矢野綾子が結核で亡くなった後に執筆をはじめ、最終章「死のかげの谷」を書き終えたのは死後ちょうど2年後でした。

『風立ちぬ』は、堀辰雄が婚約者を亡くした失意の最中に書かれた作品だと言えます。

リルケ「レクヰエム」について

「死のかげの谷」で「私」はリルケ「レクヰエム」を読んだことで節子の死を受け入れられるようになります。

帰つて入らつしやるな。さうしてもしお前に我慢できたら、
死者達の間に死んで出。死者にもたんと仕事はある。
けれども私に助力はしておくれ、お前の気を散らさない程度で、
屡々遠くのものが私に助力をしてくれるやうに――私の裡で

『風立ちぬ』堀辰雄 野田書房庫,p.191‐p.192

「レクヰエム」を読んだ「私」は、「こんな風におれがいかにも何気なさそうに生きていられるのも、そんなことがこの意気地なしのおれに出来ていられるのは、本当にみんなお前のお蔭だ。」と「私」が今生きていられるのは節子おかげなのだと振り返ります。

節子の死を受け入れられなかった「私」は節子を死者として受け入れ、「死者」節子の無償の愛によって「生者」の「私」は生かされているのだと見出したのです。

『風立ちぬ』ー感想

・死を乗り越える過程を描いた物語

『風立ちぬ』は最愛の婚約者を失う悲しみを乗り越える過程を描いた小説です。

最初「私」は節子の死という逃れられない悲しみを「みんなが終わりだと思っているところからはじまる物語」や「死の味がする幸福」だと思うことで乗り越えようとしたのだと思います。

「私」は無意識に節子の死を恐れる余りに、目の前の「やがて死にゆく節子」と向き合えておらず、小説の執筆活動に没頭していきます。

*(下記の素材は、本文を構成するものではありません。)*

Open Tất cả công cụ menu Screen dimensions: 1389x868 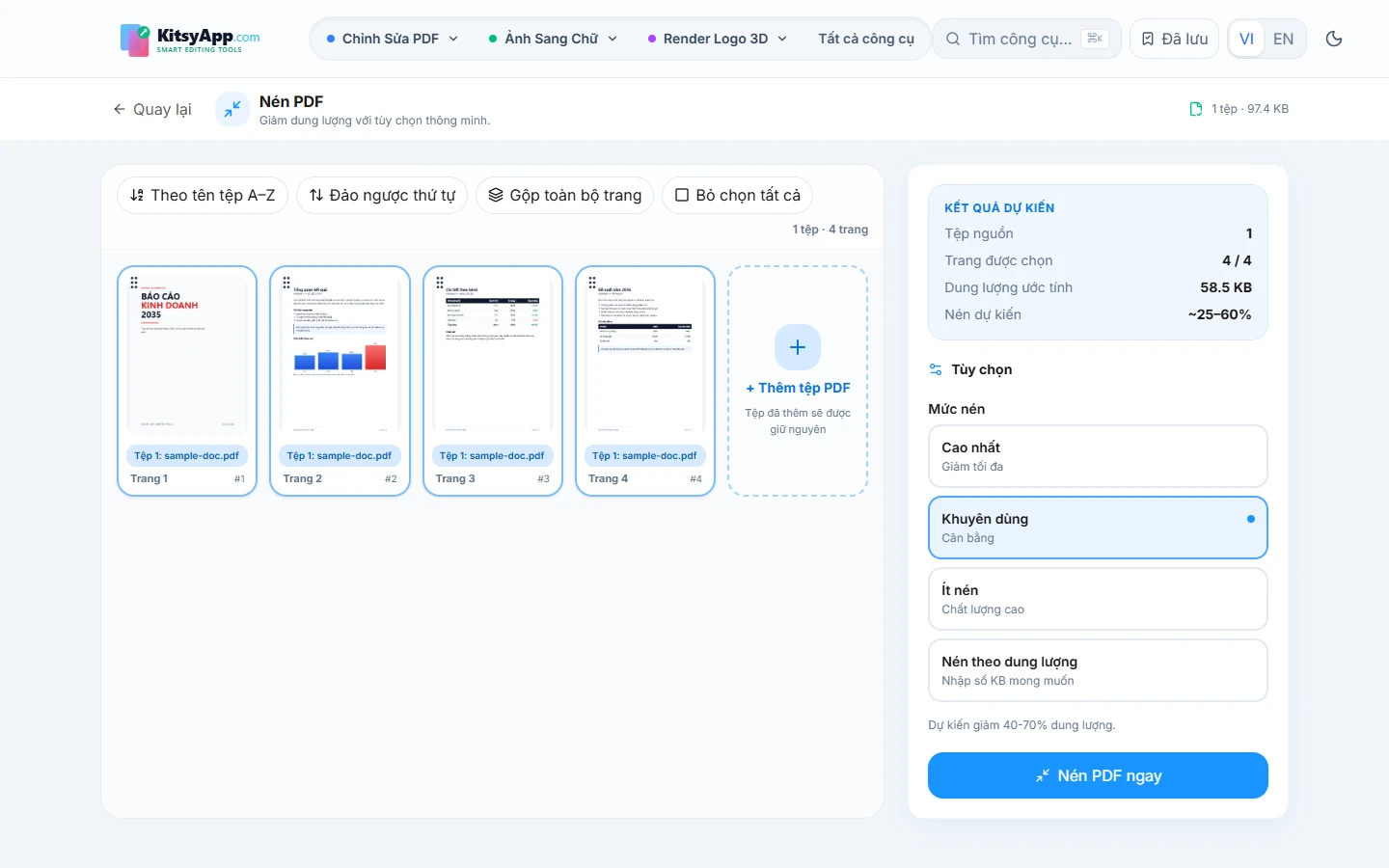[x=866, y=39]
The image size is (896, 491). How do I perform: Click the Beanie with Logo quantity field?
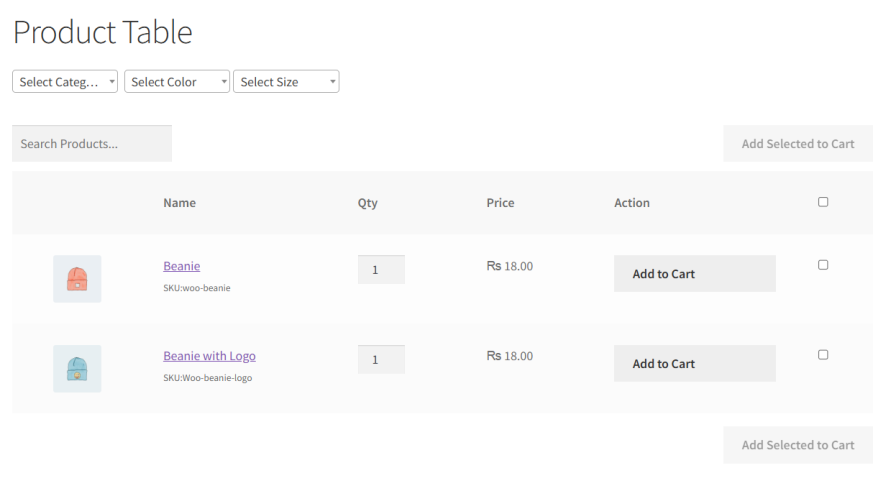click(x=381, y=360)
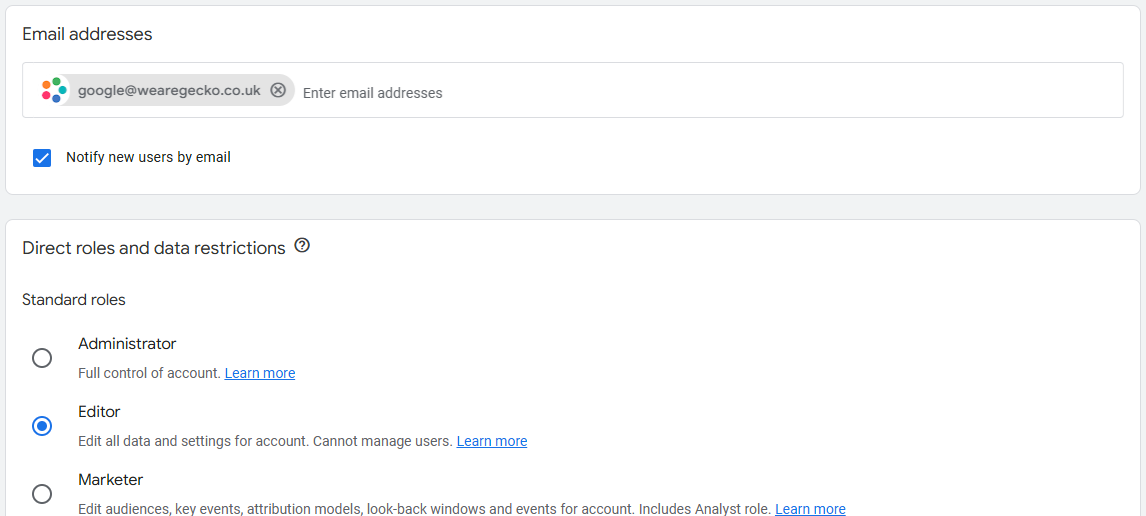This screenshot has width=1146, height=516.
Task: Focus the Enter email addresses field
Action: pyautogui.click(x=700, y=92)
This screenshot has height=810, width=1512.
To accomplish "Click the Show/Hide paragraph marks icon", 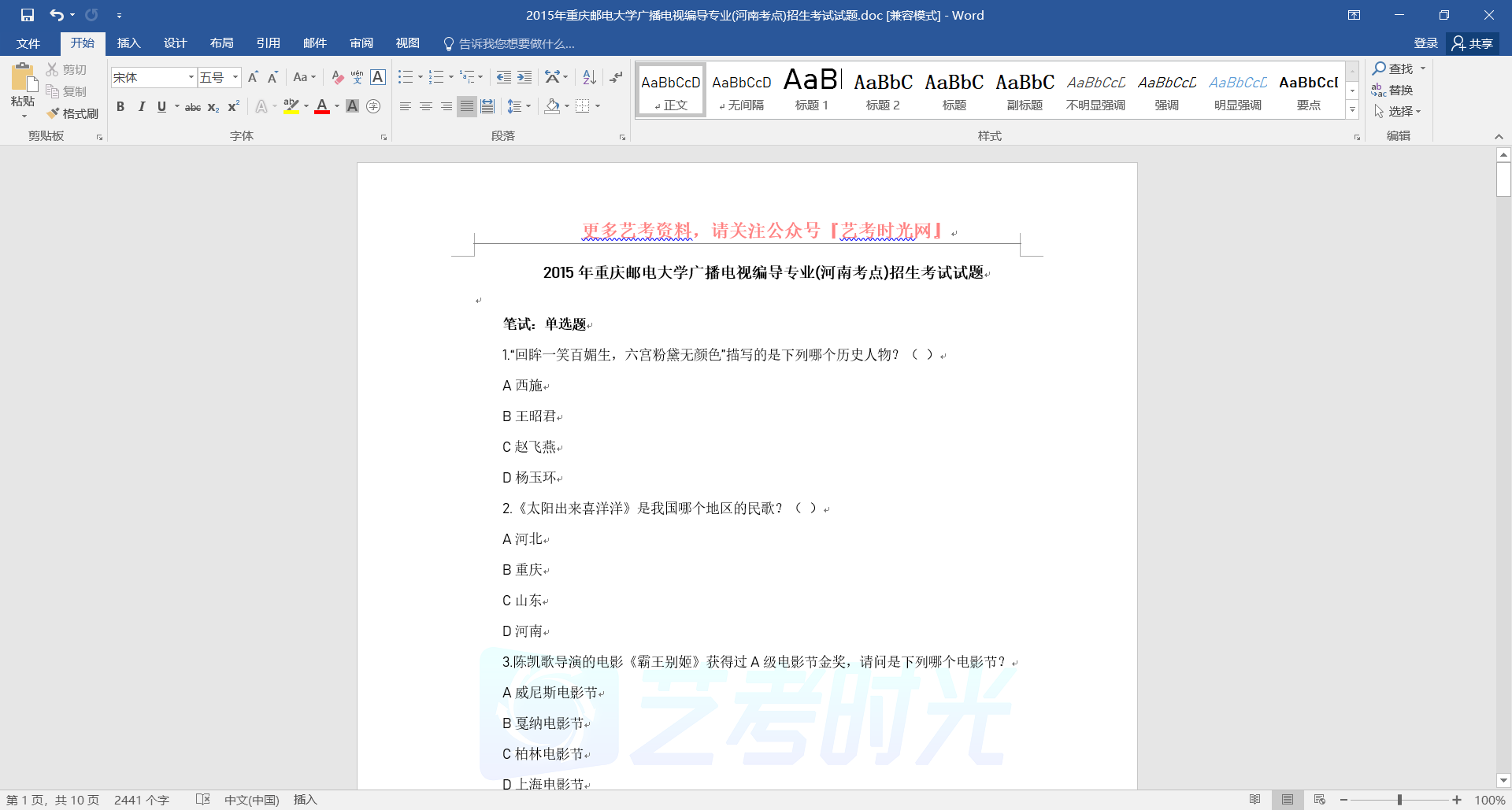I will coord(616,77).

しかし節子の死を受け入れられているようで受け入れられていないので、「ヒロインの死=節子の死」という小説の結末を書くことができません。

節子はそんな「私」を何もいわずに見守っていました。

結局、頓挫した小説の執筆の執筆活動が再開したのは節子の死後2年後です。

リルケの「レクヰエム」と出会い、節子と過ごした日々や節子がくれた無償の愛が「私」をこれからも生かしてくれるのだと「私」は初めて節子の死を乗り越えられたのです。

堀辰雄が『風立ちぬ』を発行したのは、矢野綾子の死の2年後でした。

大切な人の死を乗り越えるためには、例えばリルケの『レクイエム』だったり、山小屋から漏れる光だったり、誰かの言葉や日常の中のふとした気づきによって救われることもあるかもしれませんが、一番必要なのは結局死者の思い出と向き合うだけの十分な時間なのかなとも思いました。

『風立ちぬ』が発行されたのは第2次戦争の直前でした。

戦地に赴く多くの若者が『風立ちぬ』を読んだと言われています。

『風立ちぬ』は残す者と残される者の苦悩を救ったのではないでしょうか。

以上、『風立ちぬ』のあらすじと考察と感想でした。